Delivery into the pipeline grid
Before the gas can be delivered into the pipeline grid it must match pipeline grid specifications for temperature, pressure, and composition. Temperature is determined by the regasification process and pressure can be adjusted through pressure regulators. If the gas quality is not within pipeline tariff standards, additional measures must be taken to bring the gas up to marketability standards. The most common problem is that the Btu content of the regasified LNG may not match the Btu content requirement of the pipeline. In some cases this can be handled by blending the regasified LNG with natural gas from other sources. If this is not possible, it is then necessary to condition the gas.

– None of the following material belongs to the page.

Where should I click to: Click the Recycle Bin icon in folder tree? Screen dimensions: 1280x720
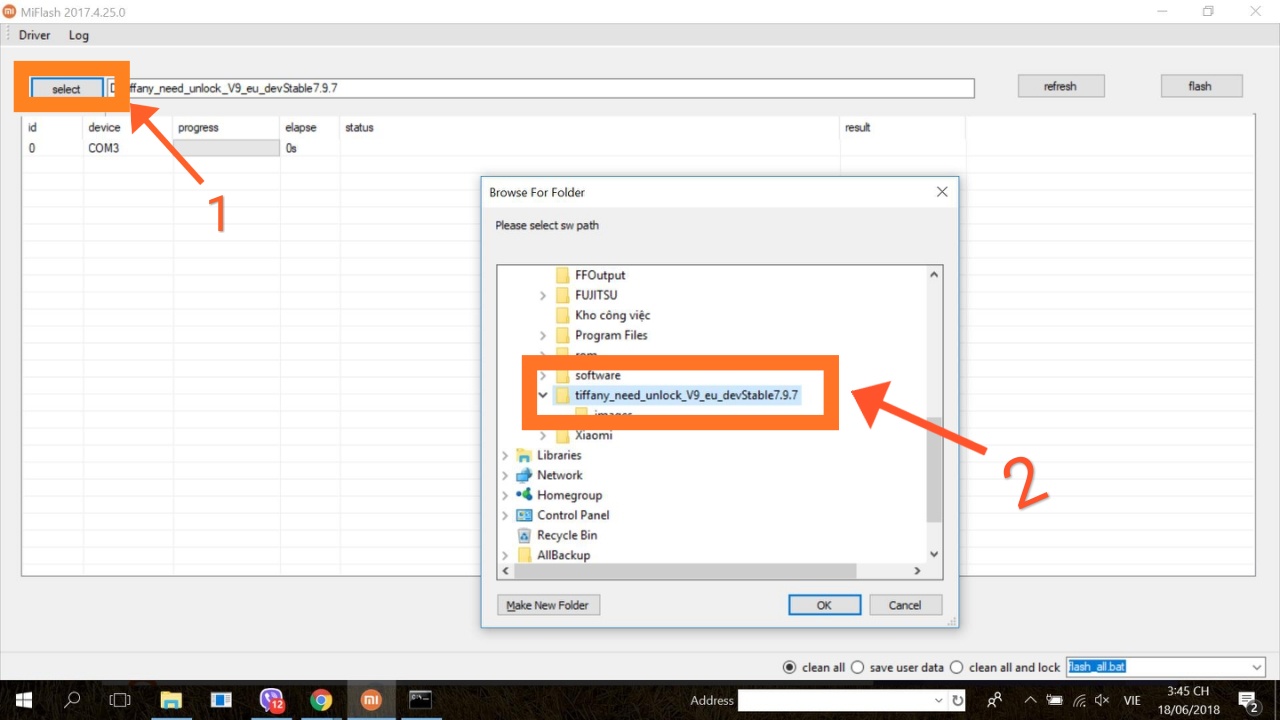[524, 535]
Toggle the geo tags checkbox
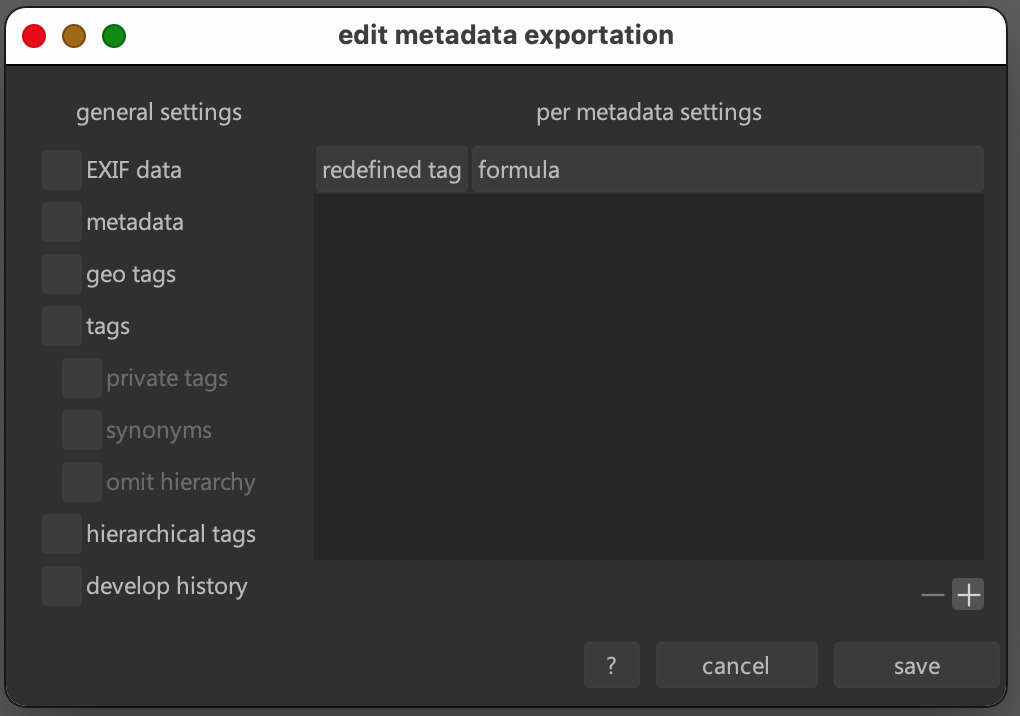This screenshot has height=716, width=1020. [x=61, y=274]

There are three common ways to adjust Btu content prior to send-out: fractionation, injecting an inert gas such as nitrogen, and injecting compressed air. Fractionation uses traditional cryogenic gas processing techniques to remove ethane, propane, butanes, and heavier hydrocarbons in liquid form from the gas stream. To do this, cooling and pressure are used to mechanically separate components in a similar manner to the way in which they are removed in the liquefaction process. Facilities to perform fractionation are typically available only if the LNG is delivered to a region with gas production such as the Gulf of Mexico in the U.S. If such facilities are not available, another method must be used.
Nitrogen or air injection can also be used to dilute the Btu content in a given volume of gas. Since nitrogen is an inert gas, it simply takes up space in the gas. Compressed air, while more economical, adds compounds and elements to the gas stream that could be problematic. However, since LNG is so clean from contaminants, air injection is often an acceptable method for reducing Btu content while remaining within specifications for other contaminants.
Regasification in peaking storage facilities or in field equipment is a simpler process. LNG from a tank is piped through a vaporizer consisting of heat exchangers that use atmospheric air, hotwater/steam, and/or electric or natural gas heaters to warm the LNG. A control system is required to ensure pressure and temperature changes are monitored and carefully controlled. The gas can then be delivered into the pipeline system.